Indian guru (born 1940)

Shyam Manohar Goswami (IAST: Śyāma Manohara Gosvāmī, Hindi: श्याम मनोहर गोस्वामी, Gujarati: શ્યામ મનોહર ગોસ્વામી); born 26 June 1940, also known as Shyamu Bava (IAST: Śyāmu Bāvā, Hindi: श्यामु बावा, Gujarati: શ્યામુ બાવા), is a prominent and contentious hereditary leader (Goswami) of the Pushtimarg tradition of Vaishnavism, based in Mumbai. He is the 16th lineal descendant of Vallabhacharya and is recognized as one of the Pushtimarg's most prolific living hereditary leaders.

He belongs to the first house of the Pushtimarg. His ancestral lineage had settled in Kishangarh by the eighteenth century, and by the nineteenth century his family had moved to Mumbai. He is noted for his combination of traditional Pushtimargi training and modern academic research, having authored or edited numerous volumes of philosophical treatises.
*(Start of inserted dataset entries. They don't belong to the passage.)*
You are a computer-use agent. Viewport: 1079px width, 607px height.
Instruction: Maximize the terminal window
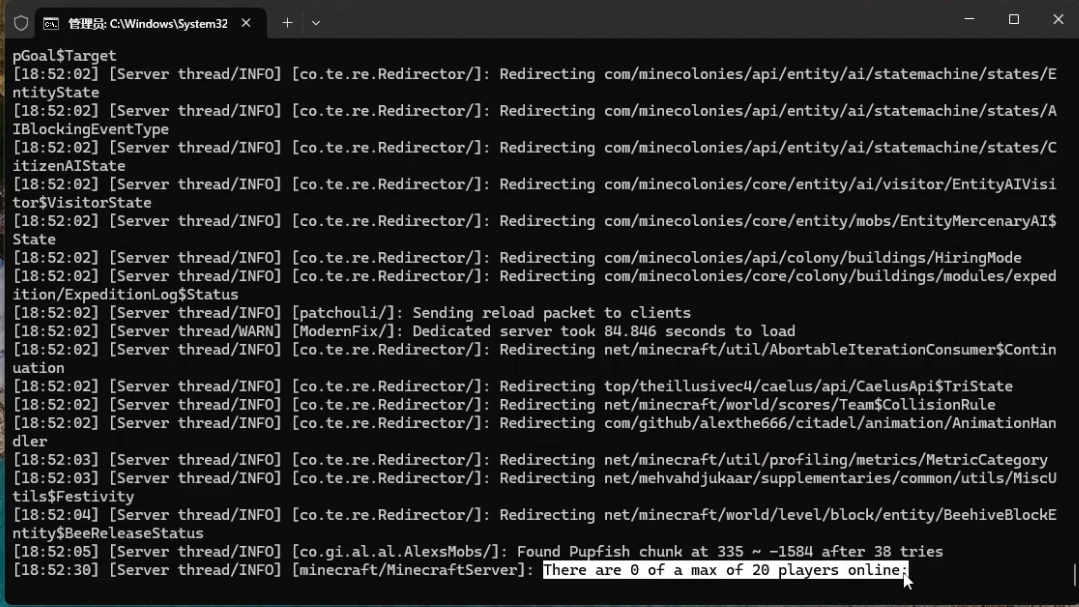click(1013, 20)
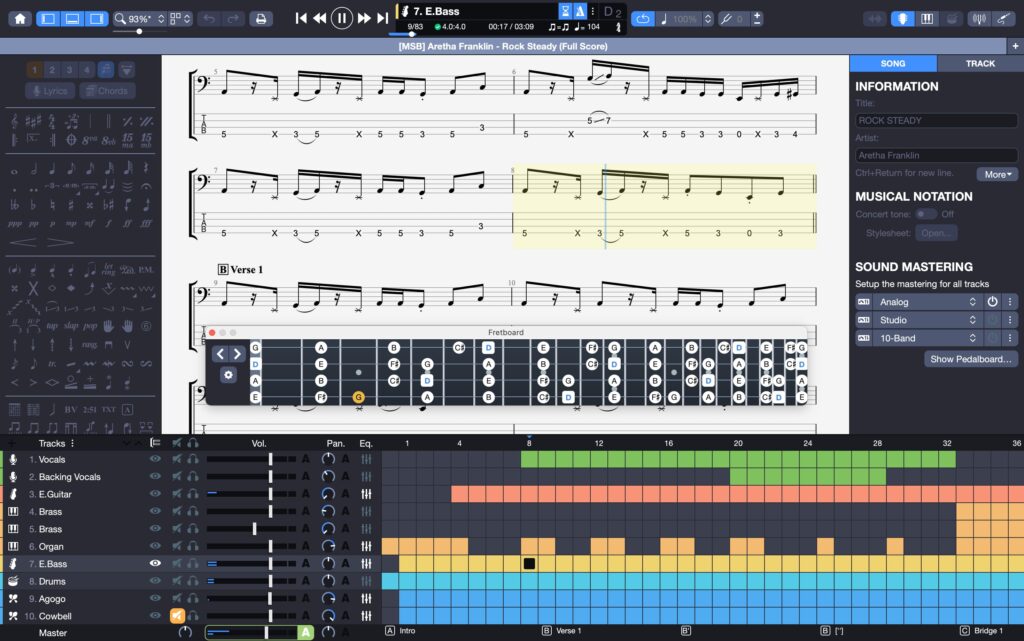Hide the E.Bass track using its eye icon
1024x641 pixels.
click(154, 563)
He is particularly known for his controversial theological positions regarding temple worship, arguing against the legitimacy of public haveli temples (such as the Shrinathji Temple in Nathdwara) in favor of domestic worship. Shyam Manohar Goswami's opinions on temples and vittajā sevā (financial donations) are generally opposed by other goswamis, and in 1992 he debated Goswami Hariray in the Puṣṭi Siddhānt Carcā Sabhā.

==Preaching style==
Goswami's public discourse style is considered distinct from his counterparts. He often streams lectures live on social media to thousands of viewers.
His exegetical technique involves:
- Focus on doctrine: He presumes his audience has read the narratives beforehand and draws connections between hagiographies and Vallabhacharya’s core philosophical teachings (siddhānt).
- Contemporary application: He utilizes a distinct style of Braj Bhasha-inflected Hindi, incorporating humor, psychoanalysis, and modern references (such as television serials) to apply ancient texts to modern life.
- Vacanāmṛt: He focuses on reading sections of texts that feature Vallabhacharya's direct speech, which his followers regard as vacanāmṛt ("nectarous speech").
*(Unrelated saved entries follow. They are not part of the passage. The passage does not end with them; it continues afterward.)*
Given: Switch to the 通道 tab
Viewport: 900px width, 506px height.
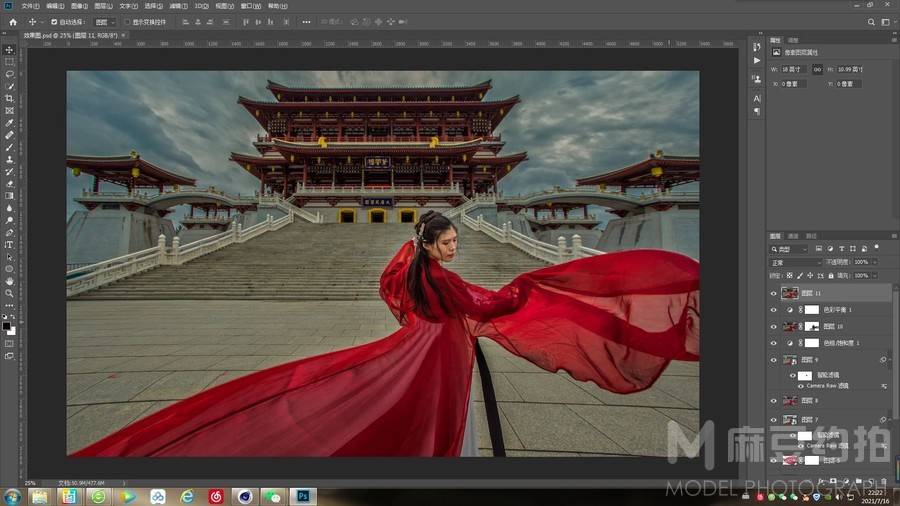Looking at the screenshot, I should click(x=793, y=236).
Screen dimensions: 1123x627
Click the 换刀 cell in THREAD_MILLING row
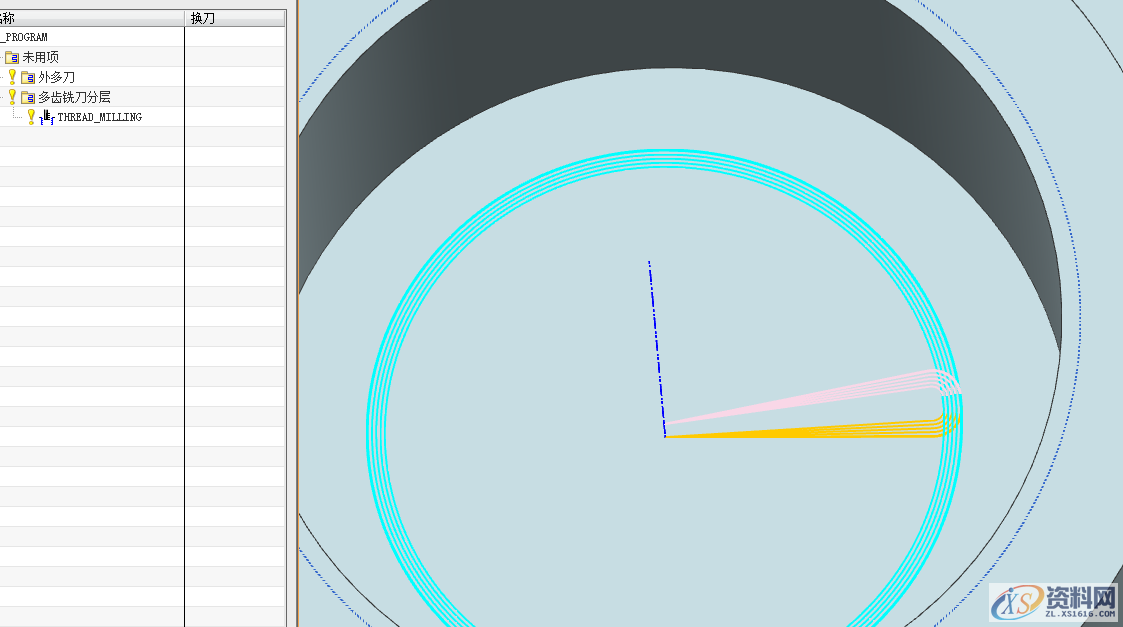235,117
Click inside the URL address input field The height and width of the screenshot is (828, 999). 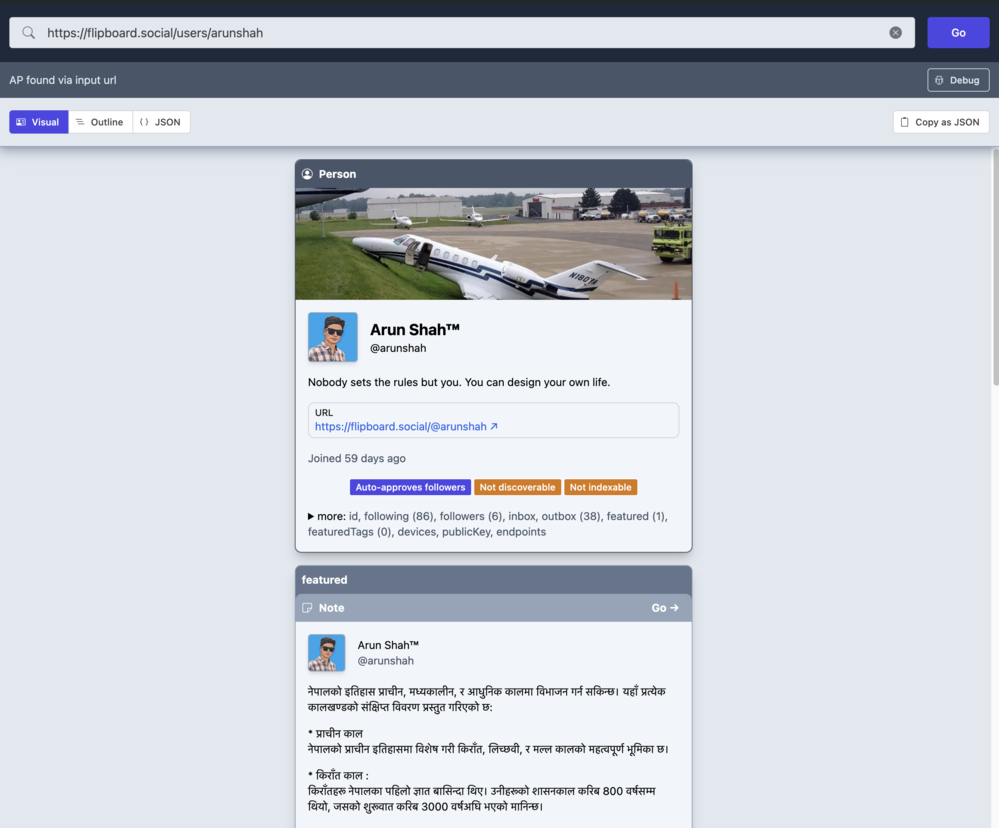click(460, 33)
==Views on temple worship and sevā==

Shyam Manohar Goswami is one of the most vocal opponents of temple renovation and expansion within the sect, particularly regarding the Shrinathji havelī in Nathdwara. He bases these controversial positions on strict textual interpretations of Pushtimargi literature.

=== Rejection of public worship ===
He contends that Pushtimargi devotional literature does not support the public (jāher) worship of Krishna deities. He argues that public temples like the one in Nathdwara are fundamentally illegitimate institutions built to support "money-powered religious observances." He asserts that Vallabhacharya's teachings focus on domestic sevā (service), emphasizing the instruction gṛhe sthitvā svadharmataḥ ("remain a householder and follow one’s own dharma") as a mandate for devotees to perform service within the home.
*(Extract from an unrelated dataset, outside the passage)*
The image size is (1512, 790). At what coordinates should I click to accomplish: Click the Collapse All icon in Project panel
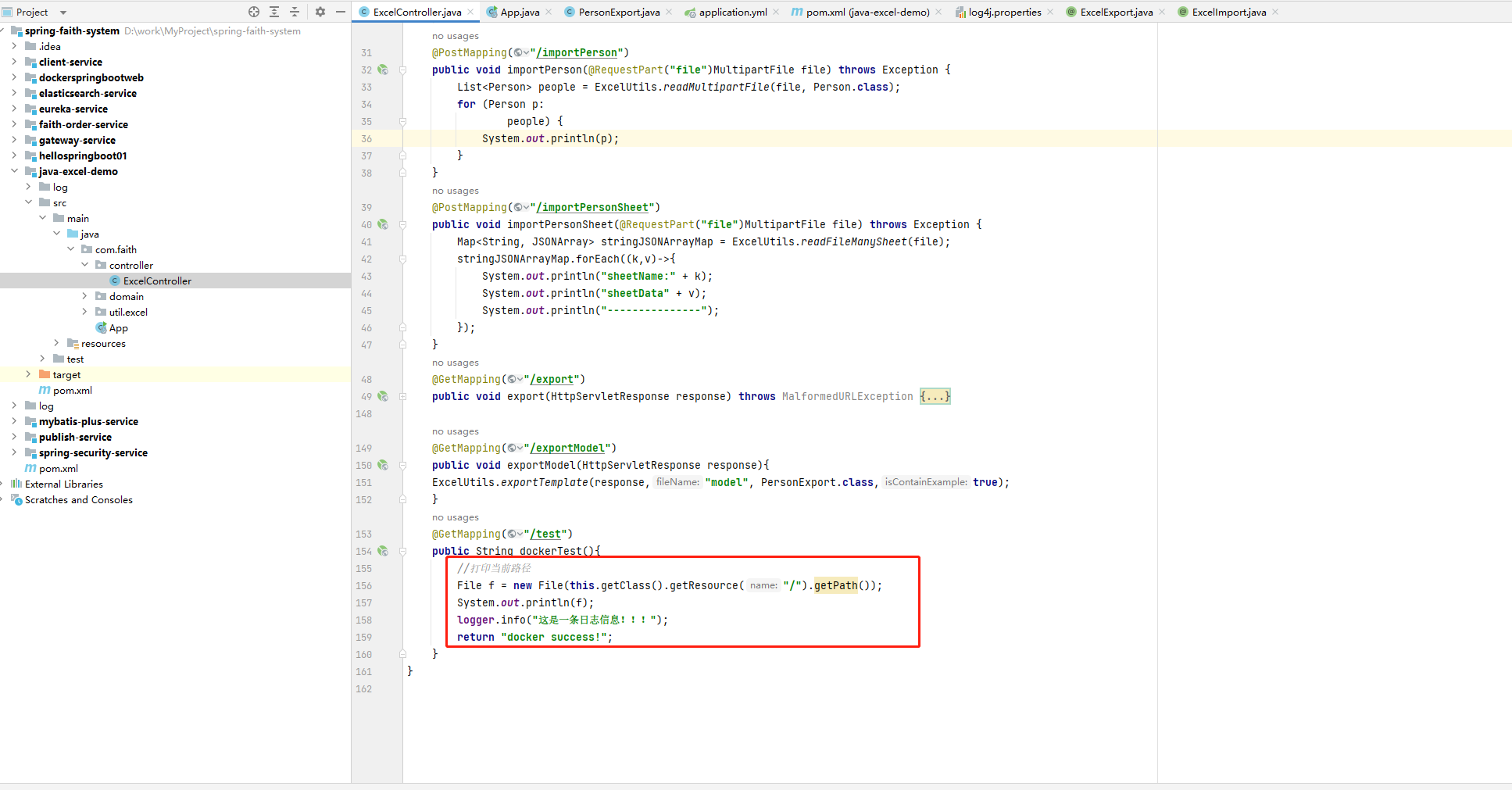pyautogui.click(x=295, y=12)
=== Views on financial donations ===
Goswami opposes the practice of vittajā sevā (service via financial donation) when it replaces the physical, personal performance of service for one's household icon (svarūp). He argues that donating material wealth should only be done to one's personal Krishna icon, not to the icon of a guru or another devotee, according to Vallabhacharya.

===Opposition to Nathdwara Temple===
Regarding Nathdwara, he has argued that the use of paid sevaks (servants) in Nathdwara compromises the "purity" of the service. He has publicly claimed that the sacred presence of deity Shrinathji has departed from Nathdwara, leaving behind only an inert statue in the temple. He has taken active legal action against temple developments, including filing a petition against the Nathdwara temple board in the Rajasthan High Court in 2005.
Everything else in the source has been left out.